CrystalGRW: Generative Modeling of Crystal Structures with Targeted Properties via Geodesic Random Walks
This addresses the problem of accelerating materials discovery and inverse design for computational materials scientists by generating stable, symmetry-consistent crystal candidates.
The authors tackled the challenge of identifying stable ground-state crystal structures by developing CrystalGRW, a diffusion-based generative model on Riemannian manifolds that proposes novel crystal configurations with accuracy comparable to existing models and enables conditional control like specifying crystallographic point groups.

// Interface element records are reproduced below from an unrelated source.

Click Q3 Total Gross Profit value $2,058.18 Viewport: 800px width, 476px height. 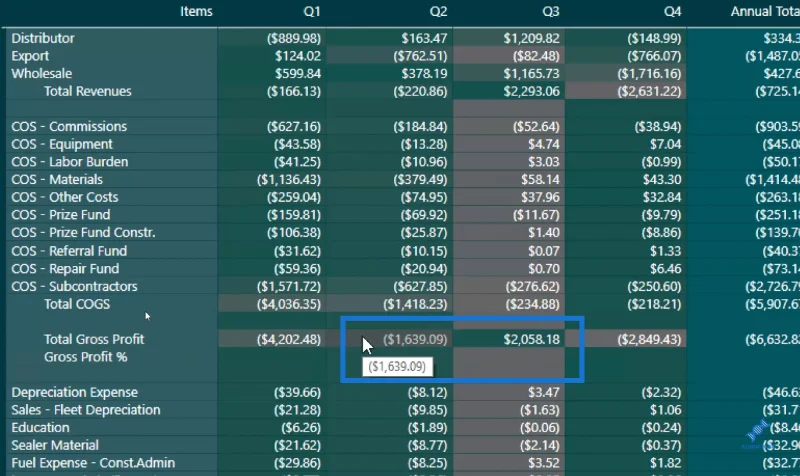click(531, 339)

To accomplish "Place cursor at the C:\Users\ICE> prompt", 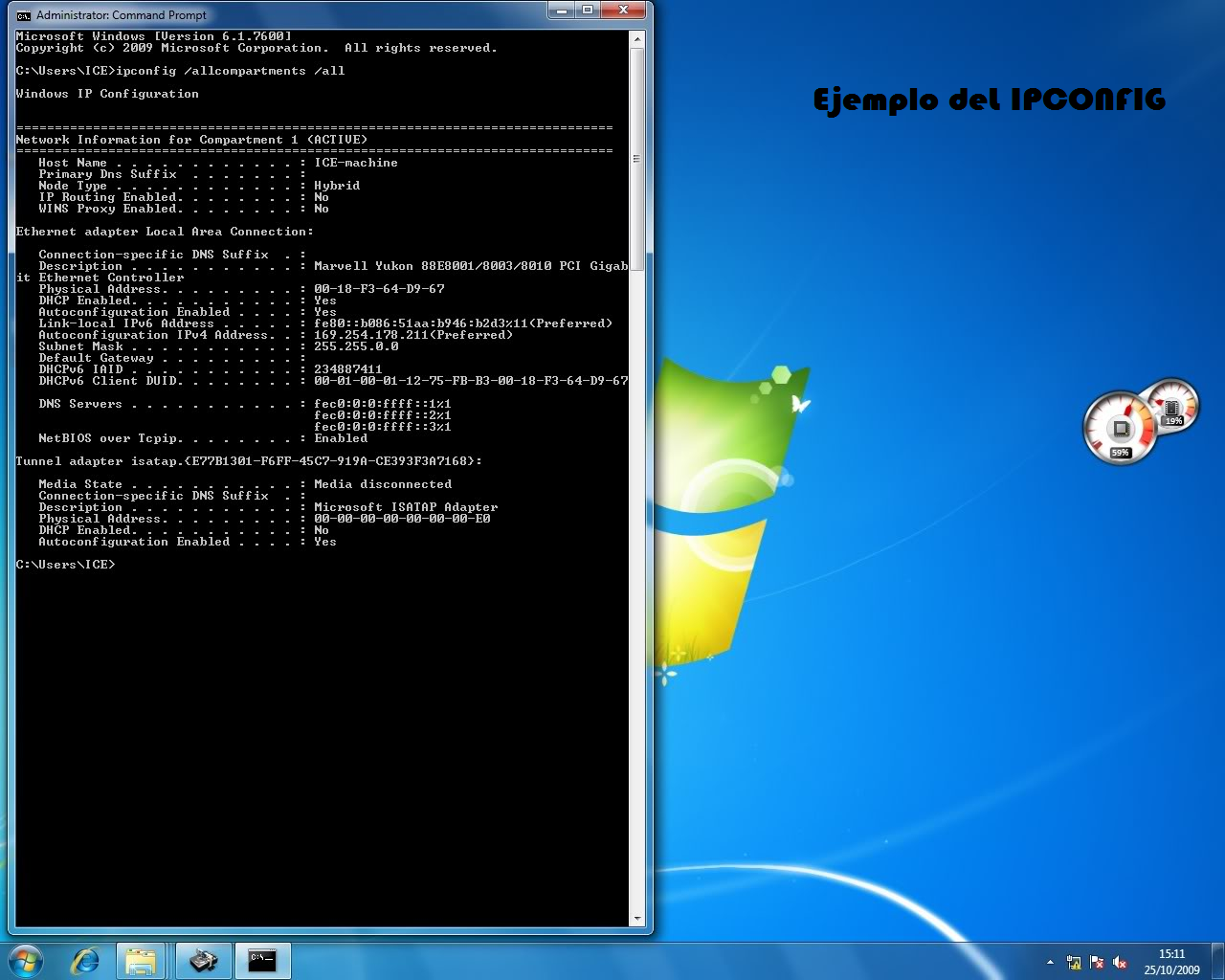I will [x=124, y=564].
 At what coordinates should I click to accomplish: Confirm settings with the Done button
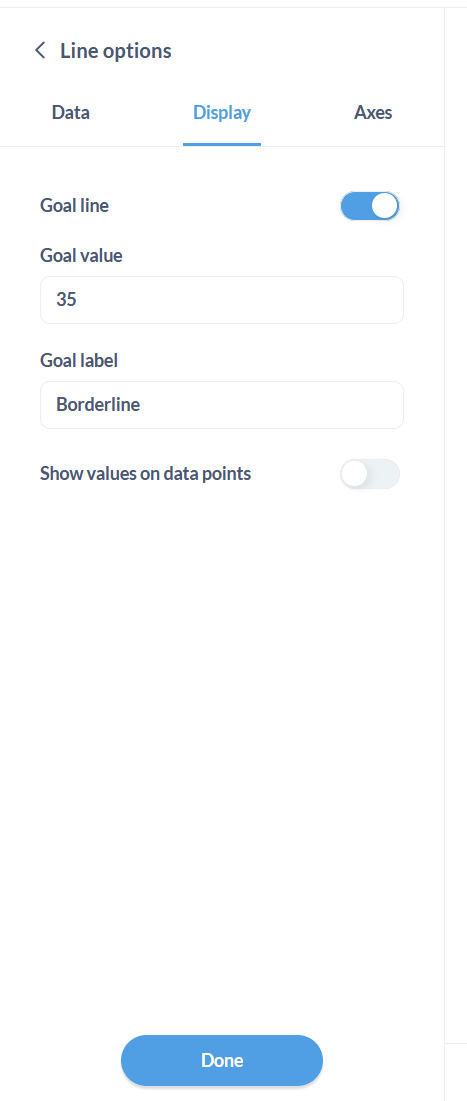pos(222,1060)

Determining whether a candidate crystalline material is thermodynamically stable depends on identifying its true ground-state structure, a central challenge in computational materials science. We introduce CrystalGRW, a diffusion-based generative model on Riemannian manifolds that proposes novel crystal configurations and can predict stable phases validated by density functional theory. The crystal properties, such as fractional coordinates, atomic types, and lattice matrices, are represented on suitable Riemannian manifolds, ensuring that new predictions generated through the diffusion process preserve the periodicity of crystal structures. We incorporate an equivariant graph neural network to also account for rotational and translational symmetries during the generation process. CrystalGRW demonstrates the ability to generate realistic crystal structures that are close to their ground states with accuracy comparable to existing models, while also enabling conditional control, such as specifying a desired crystallographic point group. These features help accelerate materials discovery and inverse design by offering stable, symmetry-consistent crystal candidates for experimental validation.